----- PROVIDED INFORMATION
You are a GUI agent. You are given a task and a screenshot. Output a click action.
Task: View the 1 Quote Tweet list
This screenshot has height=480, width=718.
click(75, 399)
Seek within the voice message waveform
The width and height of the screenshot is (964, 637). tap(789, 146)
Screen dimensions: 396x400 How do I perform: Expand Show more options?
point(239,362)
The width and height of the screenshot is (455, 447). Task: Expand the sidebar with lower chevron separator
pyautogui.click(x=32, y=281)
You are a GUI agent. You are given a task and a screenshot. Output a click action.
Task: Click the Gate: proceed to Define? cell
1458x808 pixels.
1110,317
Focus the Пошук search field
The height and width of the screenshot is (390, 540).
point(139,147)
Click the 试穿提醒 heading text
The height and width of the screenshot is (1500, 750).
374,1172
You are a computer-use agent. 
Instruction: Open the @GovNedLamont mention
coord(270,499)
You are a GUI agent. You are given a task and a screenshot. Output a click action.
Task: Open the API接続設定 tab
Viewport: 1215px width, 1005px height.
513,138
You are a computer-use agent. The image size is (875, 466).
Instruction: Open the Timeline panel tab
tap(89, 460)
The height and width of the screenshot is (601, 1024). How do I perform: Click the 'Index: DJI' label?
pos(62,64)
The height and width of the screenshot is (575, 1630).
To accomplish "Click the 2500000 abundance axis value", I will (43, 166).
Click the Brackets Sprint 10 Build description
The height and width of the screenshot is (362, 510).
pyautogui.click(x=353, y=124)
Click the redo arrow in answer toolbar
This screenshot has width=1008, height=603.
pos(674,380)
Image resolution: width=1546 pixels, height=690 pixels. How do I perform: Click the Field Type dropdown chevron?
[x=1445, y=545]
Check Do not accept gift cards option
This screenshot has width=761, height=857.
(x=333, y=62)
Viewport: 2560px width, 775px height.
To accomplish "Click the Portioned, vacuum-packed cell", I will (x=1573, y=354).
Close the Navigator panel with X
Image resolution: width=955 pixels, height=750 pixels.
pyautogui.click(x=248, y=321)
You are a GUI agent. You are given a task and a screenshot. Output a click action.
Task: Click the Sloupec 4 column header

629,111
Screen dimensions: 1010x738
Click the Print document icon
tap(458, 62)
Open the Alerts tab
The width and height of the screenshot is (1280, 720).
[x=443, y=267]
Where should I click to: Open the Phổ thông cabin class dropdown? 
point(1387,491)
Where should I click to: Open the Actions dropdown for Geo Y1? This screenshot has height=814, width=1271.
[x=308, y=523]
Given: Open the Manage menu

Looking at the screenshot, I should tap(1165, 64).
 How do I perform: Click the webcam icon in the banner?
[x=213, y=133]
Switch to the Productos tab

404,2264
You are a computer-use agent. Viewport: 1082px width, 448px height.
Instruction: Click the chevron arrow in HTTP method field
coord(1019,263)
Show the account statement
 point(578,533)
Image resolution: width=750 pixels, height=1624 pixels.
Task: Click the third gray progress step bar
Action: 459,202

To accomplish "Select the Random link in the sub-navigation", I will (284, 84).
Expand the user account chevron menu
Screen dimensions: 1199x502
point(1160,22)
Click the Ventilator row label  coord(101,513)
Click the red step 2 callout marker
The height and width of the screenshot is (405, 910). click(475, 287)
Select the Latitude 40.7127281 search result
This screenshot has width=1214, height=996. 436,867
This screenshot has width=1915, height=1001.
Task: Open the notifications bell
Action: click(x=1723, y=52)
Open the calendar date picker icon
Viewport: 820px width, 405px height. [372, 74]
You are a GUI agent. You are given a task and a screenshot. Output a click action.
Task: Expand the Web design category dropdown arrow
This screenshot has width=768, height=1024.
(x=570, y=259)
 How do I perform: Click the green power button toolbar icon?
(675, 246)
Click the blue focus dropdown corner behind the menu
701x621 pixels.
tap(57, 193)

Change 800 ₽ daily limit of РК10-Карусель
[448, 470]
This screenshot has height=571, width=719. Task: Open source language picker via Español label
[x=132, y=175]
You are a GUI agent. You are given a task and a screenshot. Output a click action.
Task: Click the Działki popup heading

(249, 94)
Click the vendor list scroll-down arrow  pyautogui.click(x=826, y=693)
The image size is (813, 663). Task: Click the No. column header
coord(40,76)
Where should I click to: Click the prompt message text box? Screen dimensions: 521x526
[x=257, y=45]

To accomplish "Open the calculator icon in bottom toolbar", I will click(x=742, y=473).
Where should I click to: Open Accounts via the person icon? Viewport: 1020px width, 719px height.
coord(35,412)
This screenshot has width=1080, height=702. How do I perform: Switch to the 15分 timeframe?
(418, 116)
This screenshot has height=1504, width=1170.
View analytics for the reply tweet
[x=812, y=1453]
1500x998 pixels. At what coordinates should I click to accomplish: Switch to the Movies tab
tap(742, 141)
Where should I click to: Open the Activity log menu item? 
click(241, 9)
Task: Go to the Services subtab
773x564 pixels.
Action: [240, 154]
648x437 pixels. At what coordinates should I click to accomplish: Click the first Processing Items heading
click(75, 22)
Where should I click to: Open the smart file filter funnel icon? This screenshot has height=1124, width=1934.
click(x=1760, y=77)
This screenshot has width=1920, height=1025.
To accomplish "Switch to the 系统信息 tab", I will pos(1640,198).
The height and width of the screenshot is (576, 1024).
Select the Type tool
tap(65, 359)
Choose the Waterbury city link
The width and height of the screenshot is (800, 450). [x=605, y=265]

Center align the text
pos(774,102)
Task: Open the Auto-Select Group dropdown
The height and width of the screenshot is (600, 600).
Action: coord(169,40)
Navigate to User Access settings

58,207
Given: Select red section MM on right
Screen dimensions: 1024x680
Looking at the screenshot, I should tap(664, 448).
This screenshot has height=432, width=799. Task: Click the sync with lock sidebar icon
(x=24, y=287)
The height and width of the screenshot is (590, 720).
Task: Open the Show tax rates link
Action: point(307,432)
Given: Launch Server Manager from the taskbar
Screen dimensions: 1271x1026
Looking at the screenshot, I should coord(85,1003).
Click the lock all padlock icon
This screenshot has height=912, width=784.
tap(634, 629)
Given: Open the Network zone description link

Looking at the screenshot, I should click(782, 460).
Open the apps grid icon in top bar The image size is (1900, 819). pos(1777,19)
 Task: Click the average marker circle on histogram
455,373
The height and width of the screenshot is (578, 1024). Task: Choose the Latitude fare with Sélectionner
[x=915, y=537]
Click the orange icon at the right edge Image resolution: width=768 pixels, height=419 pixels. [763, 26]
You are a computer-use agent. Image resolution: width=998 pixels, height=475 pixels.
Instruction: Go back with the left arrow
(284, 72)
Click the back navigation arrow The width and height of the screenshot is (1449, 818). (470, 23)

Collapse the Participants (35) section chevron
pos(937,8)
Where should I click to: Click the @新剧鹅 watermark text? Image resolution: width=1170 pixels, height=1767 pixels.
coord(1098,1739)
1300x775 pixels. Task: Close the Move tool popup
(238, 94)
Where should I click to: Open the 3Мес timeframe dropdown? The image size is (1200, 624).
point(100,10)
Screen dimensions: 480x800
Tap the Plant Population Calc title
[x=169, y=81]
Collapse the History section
----------
TO DO » From the listing above, reproduce all the lines exactly.

REPLY TO THE TASK »
You are a GUI agent. You are given a task and a screenshot. Output a click action.
Task: View the 1 Quote Tweet list
This screenshot has height=480, width=718.
click(75, 399)
Seek within the voice message waveform
The width and height of the screenshot is (964, 637). tap(789, 146)
Screen dimensions: 396x400 How do I perform: Expand Show more options?
point(239,362)
The width and height of the screenshot is (455, 447). Task: Expand the sidebar with lower chevron separator
pyautogui.click(x=32, y=281)
You are a GUI agent. You are given a task and a screenshot. Output a click action.
Task: Click the Gate: proceed to Define? cell
1458x808 pixels.
1110,317
Focus the Пошук search field
The height and width of the screenshot is (390, 540).
point(139,147)
Click the 试穿提醒 heading text
The height and width of the screenshot is (1500, 750).
374,1172
You are a computer-use agent. 
Instruction: Open the @GovNedLamont mention
coord(270,499)
You are a GUI agent. You are given a task and a screenshot. Output a click action.
Task: Open the API接続設定 tab
Viewport: 1215px width, 1005px height.
513,138
You are a computer-use agent. The image size is (875, 466).
Instruction: Open the Timeline panel tab
tap(89, 460)
The height and width of the screenshot is (601, 1024). How do I perform: Click the 'Index: DJI' label?
pos(62,64)
The height and width of the screenshot is (575, 1630).
To accomplish "Click the 2500000 abundance axis value", I will (43, 166).
Click the Brackets Sprint 10 Build description
The height and width of the screenshot is (362, 510).
pyautogui.click(x=353, y=124)
Click the redo arrow in answer toolbar
This screenshot has width=1008, height=603.
pos(674,380)
Image resolution: width=1546 pixels, height=690 pixels. How do I perform: Click the Field Type dropdown chevron?
[x=1445, y=545]
Check Do not accept gift cards option
This screenshot has width=761, height=857.
(x=333, y=62)
Viewport: 2560px width, 775px height.
To accomplish "Click the Portioned, vacuum-packed cell", I will (x=1573, y=354).
Close the Navigator panel with X
Image resolution: width=955 pixels, height=750 pixels.
pyautogui.click(x=248, y=321)
You are a GUI agent. You are given a task and a screenshot. Output a click action.
Task: Click the Sloupec 4 column header

629,111
Screen dimensions: 1010x738
Click the Print document icon
tap(458, 62)
Open the Alerts tab
The width and height of the screenshot is (1280, 720).
[x=443, y=267]
Where should I click to: Open the Phổ thông cabin class dropdown? 
point(1387,491)
Where should I click to: Open the Actions dropdown for Geo Y1? This screenshot has height=814, width=1271.
[x=308, y=523]
Given: Open the Manage menu

Looking at the screenshot, I should tap(1165, 64).
 How do I perform: Click the webcam icon in the banner?
[x=213, y=133]
Switch to the Productos tab

404,2264
You are a computer-use agent. Viewport: 1082px width, 448px height.
Instruction: Click the chevron arrow in HTTP method field
coord(1019,263)
Show the account statement
 point(578,533)
Image resolution: width=750 pixels, height=1624 pixels.
Task: Click the third gray progress step bar
Action: 459,202

To accomplish "Select the Random link in the sub-navigation", I will (284, 84).
Expand the user account chevron menu
Screen dimensions: 1199x502
point(1160,22)
Click the Ventilator row label  coord(101,513)
Click the red step 2 callout marker
The height and width of the screenshot is (405, 910). click(475, 287)
Select the Latitude 40.7127281 search result
This screenshot has width=1214, height=996. 436,867
This screenshot has width=1915, height=1001.
Task: Open the notifications bell
Action: click(x=1723, y=52)
Open the calendar date picker icon
Viewport: 820px width, 405px height. [372, 74]
You are a GUI agent. You are given a task and a screenshot. Output a click action.
Task: Expand the Web design category dropdown arrow
This screenshot has width=768, height=1024.
(x=570, y=259)
 How do I perform: Click the green power button toolbar icon?
(675, 246)
Click the blue focus dropdown corner behind the menu
701x621 pixels.
tap(57, 193)

Change 800 ₽ daily limit of РК10-Карусель
[448, 470]
This screenshot has height=571, width=719. Task: Open source language picker via Español label
[x=132, y=175]
You are a GUI agent. You are given a task and a screenshot. Output a click action.
Task: Click the Działki popup heading

(249, 94)
Click the vendor list scroll-down arrow  pyautogui.click(x=826, y=693)
The image size is (813, 663). Task: Click the No. column header
coord(40,76)
Where should I click to: Click the prompt message text box? Screen dimensions: 521x526
[x=257, y=45]

To accomplish "Open the calculator icon in bottom toolbar", I will click(x=742, y=473).
Where should I click to: Open Accounts via the person icon? Viewport: 1020px width, 719px height.
coord(35,412)
This screenshot has width=1080, height=702. How do I perform: Switch to the 15分 timeframe?
(418, 116)
This screenshot has height=1504, width=1170.
View analytics for the reply tweet
[x=812, y=1453]
1500x998 pixels. At what coordinates should I click to accomplish: Switch to the Movies tab
tap(742, 141)
Where should I click to: Open the Activity log menu item? 
click(241, 9)
Task: Go to the Services subtab
773x564 pixels.
Action: [240, 154]
648x437 pixels. At what coordinates should I click to accomplish: Click the first Processing Items heading
click(75, 22)
Where should I click to: Open the smart file filter funnel icon? This screenshot has height=1124, width=1934.
click(x=1760, y=77)
This screenshot has width=1920, height=1025.
To accomplish "Switch to the 系统信息 tab", I will pos(1640,198).
The height and width of the screenshot is (576, 1024).
Select the Type tool
tap(65, 359)
Choose the Waterbury city link
The width and height of the screenshot is (800, 450). [x=605, y=265]

Center align the text
pos(774,102)
Task: Open the Auto-Select Group dropdown
The height and width of the screenshot is (600, 600).
Action: coord(169,40)
Navigate to User Access settings

58,207
Given: Select red section MM on right
Screen dimensions: 1024x680
Looking at the screenshot, I should tap(664, 448).
This screenshot has height=432, width=799. Task: Click the sync with lock sidebar icon
(x=24, y=287)
The height and width of the screenshot is (590, 720).
Task: Open the Show tax rates link
Action: point(307,432)
Given: Launch Server Manager from the taskbar
Screen dimensions: 1271x1026
Looking at the screenshot, I should coord(85,1003).
Click the lock all padlock icon
This screenshot has height=912, width=784.
tap(634, 629)
Given: Open the Network zone description link

Looking at the screenshot, I should click(782, 460).
Open the apps grid icon in top bar The image size is (1900, 819). pos(1777,19)
 Task: Click the average marker circle on histogram
455,373
The height and width of the screenshot is (578, 1024). Task: Choose the Latitude fare with Sélectionner
[x=915, y=537]
Click the orange icon at the right edge Image resolution: width=768 pixels, height=419 pixels. [763, 26]
You are a computer-use agent. Image resolution: width=998 pixels, height=475 pixels.
Instruction: Go back with the left arrow
(284, 72)
Click the back navigation arrow The width and height of the screenshot is (1449, 818). (470, 23)

Collapse the Participants (35) section chevron
pos(937,8)
Where should I click to: Click the @新剧鹅 watermark text? Image resolution: width=1170 pixels, height=1767 pixels.
coord(1098,1739)
1300x775 pixels. Task: Close the Move tool popup
(238, 94)
Where should I click to: Open the 3Мес timeframe dropdown? The image size is (1200, 624).
point(100,10)
Screen dimensions: 480x800
Tap the Plant Population Calc title
[x=169, y=81]
Collapse the History section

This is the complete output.